Waalaikumussalam wr wb.
Mencium Hajar Aswad memang sering jadi dambaan jamaah meskipun kadang tidak disandarkan pada pemahaman yang benar. Rasulullah SAW mencium Hajar Aswad adalah benar , tetapi kita sering mencium Hajar Aswad dengan cara yang tidak benar.
“Rasulullah SAW mendatangi Hajar Aswad dan menciumnya, kemudian ia meletakkan kedua pipinya (di atas batu) sambil menangis. Kemudian beliau berkata, ‘Di sinilah ditumpahkan banyak air mata.” (HR Hakim).
Hukum mencium Hajar Aswad dapat sunah, mubah, atau haram. Sunah jika dilakukan saat memulai atau ketika tiba di sudut Hajar Aswad pada saat pelaksanaan thawaf. Mubah jika kita datang tiba-tiba ingin mencium Hajar Aswad (di luar thawaf). Haram jika untuk mencium Hajar Aswad kita harus menganiaya orang lain. Berdesakkan dan sikut sana sikut sini.
Mengingat beratnya medan mencium batu hitam ini, Rasulullah SAW memberi alternatif lain saat berthawaf sebagaimana sabdanya, “Hai Umar, engkau adalah orang yang kuat, janganlah engkau berdesak-desakkan untuk mendekati Hajar Aswad, lalu engkau menyakiti yang lemah. Jika kamu memperoleh kesempatan maka ciumlah Hajar Aswad, jika tidak, cukup dengan takbir dan terus berjalan.” (HR Asyafie).
Mengenai pertanyaan cara mencium Hajar Aswad, tampaknya tidak ada resep yang baku. Sifatnya sangat kondisional. Bisa dengan cara ikut antre dari sisi dinding Ka’bah walau cara ini berisiko untuk jatuh. Bisa pula langsung masuk ke area berkumpulnya orang yang hendak mencium, mencari celah masuk dari orang yang baru keluar. Atau, dari arah kanan di bawah askar berdiri, kadang ada bantuan askar pula, terutama bagi wanita.

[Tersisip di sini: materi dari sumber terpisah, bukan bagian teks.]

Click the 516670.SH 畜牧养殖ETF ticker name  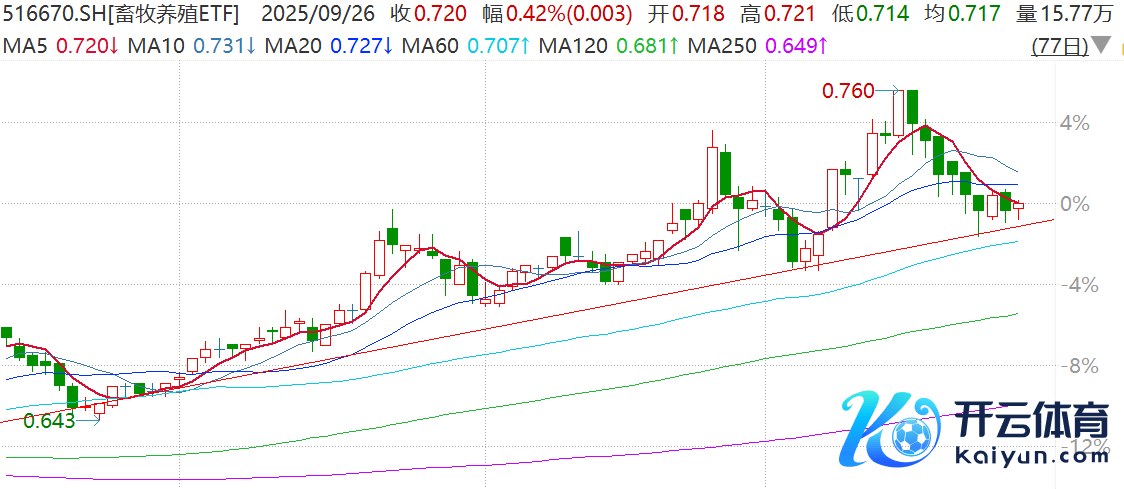122,14
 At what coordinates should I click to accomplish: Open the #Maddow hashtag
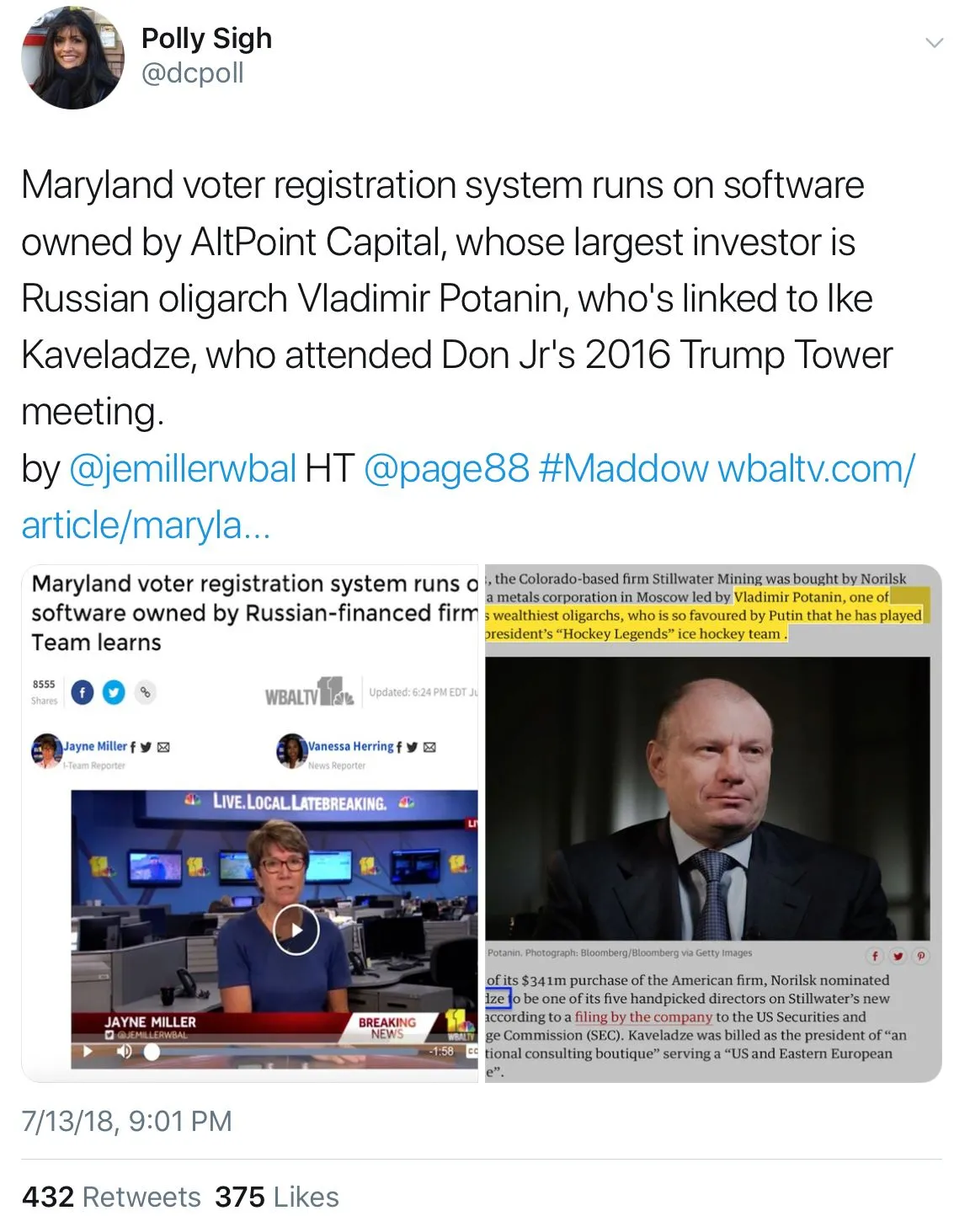[x=623, y=468]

Teman membantu juga bisa dijadikan upaya, melindungi dan membuka jalan bagi masuknya kita untuk dapat mencium. Pola bantuan seperti ini yang kerap dimanfaatkan oleh para “calo Hajar Aswad”.

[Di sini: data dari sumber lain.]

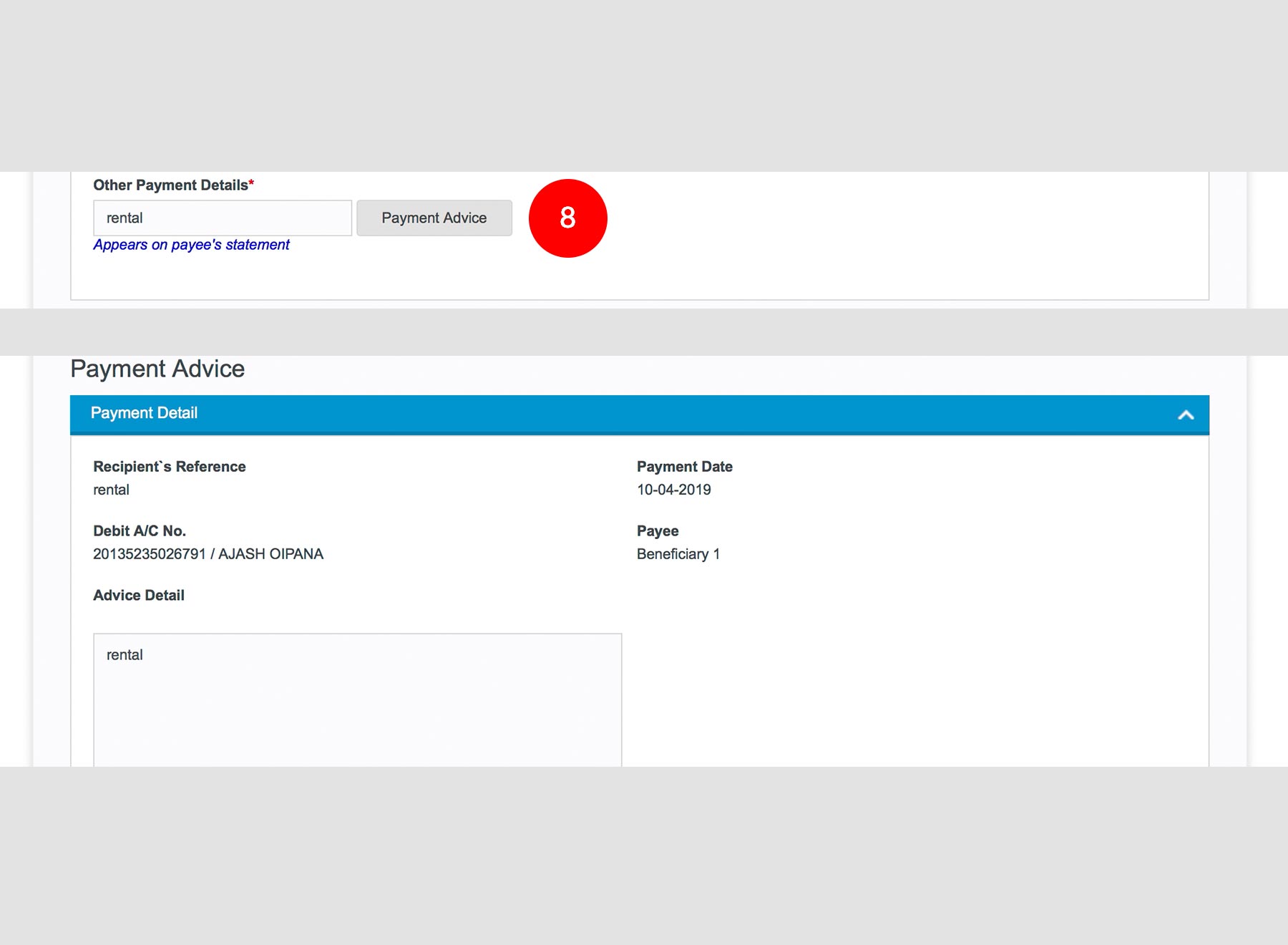
Task: Click the Payment Detail blue header title
Action: tap(144, 413)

Ini harus hati-hati. Jika memang jamaah tidak bisa mencium batu hitam itu, tentu tidak mengapa karena sebagaimana disebutkan di atas hukum maksimalnya hanya sunah saja. Itu pun Nabi beri jalan jika tak mampu dapat diganti beristilam dengan isyarat dan bertakbir.

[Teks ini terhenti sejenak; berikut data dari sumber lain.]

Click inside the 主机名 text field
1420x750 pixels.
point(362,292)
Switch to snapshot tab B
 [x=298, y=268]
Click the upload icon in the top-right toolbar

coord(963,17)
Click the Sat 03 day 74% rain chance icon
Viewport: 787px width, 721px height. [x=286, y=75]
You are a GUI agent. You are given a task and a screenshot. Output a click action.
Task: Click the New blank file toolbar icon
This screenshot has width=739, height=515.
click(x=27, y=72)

Apalagi yang tidak berkaitan dengan thawaf tentu, tidak boleh memaksakan diri sebab dapat jatuh ke lembah haram. Sebaiknya, jamaah mengingat saja pada peristiwa dan dalil ini, “Dari Abis bin Robi’ah, ia berkata ‘Aku pernah melihat Umar (bin Khattab) mencium Hajar Aswad. Lantas Umar berkata ‘Sesungguhnya aku menciummu dan aku tahu bahwa engkau hanyalah batu. Seandainya aku tidak melihat Rasulullah SAW menciummu maka tentu aku tidak akan menciummu.” (HR Bukhari dan Muslim).
Dengan demikian, kita dapat menempatkan mencium Hajar Aswad itu lebih proporsional dengan mempertimbangkan antara semangat tinggi dan kemampuan yang ada serta status hukum yang melekat pada perbuatan ini. Hitam dan putihnya akibat dari mencium Hajar Aswad sangat digantungkan pada jiwa dan hati jamaah haji itu sendiri. Itu tergantung niat yang ditanamkan.
Rasulullah SAW bersabda, ‘Hajar Aswad turun dari surge, padahal batu tersebut begitu putih, lebih putih daripada susu. Dosa manusialah yang membuat batu tersebut menjadi hitam.” (HR Tirmidzi No 877 menurut Syekh Nashiruddin Al Bani hadis ini shahih).
Semoga batu hitam yang dicium oleh jamaah haji mampu membuat hati jamaah menjadi lebih putih. Sebaliknya, sungguh celaka jika gara-gara mencium Hajar Aswad justru hati putih jamaah menjadi hitam karena salah memaknai. Naudzubillah.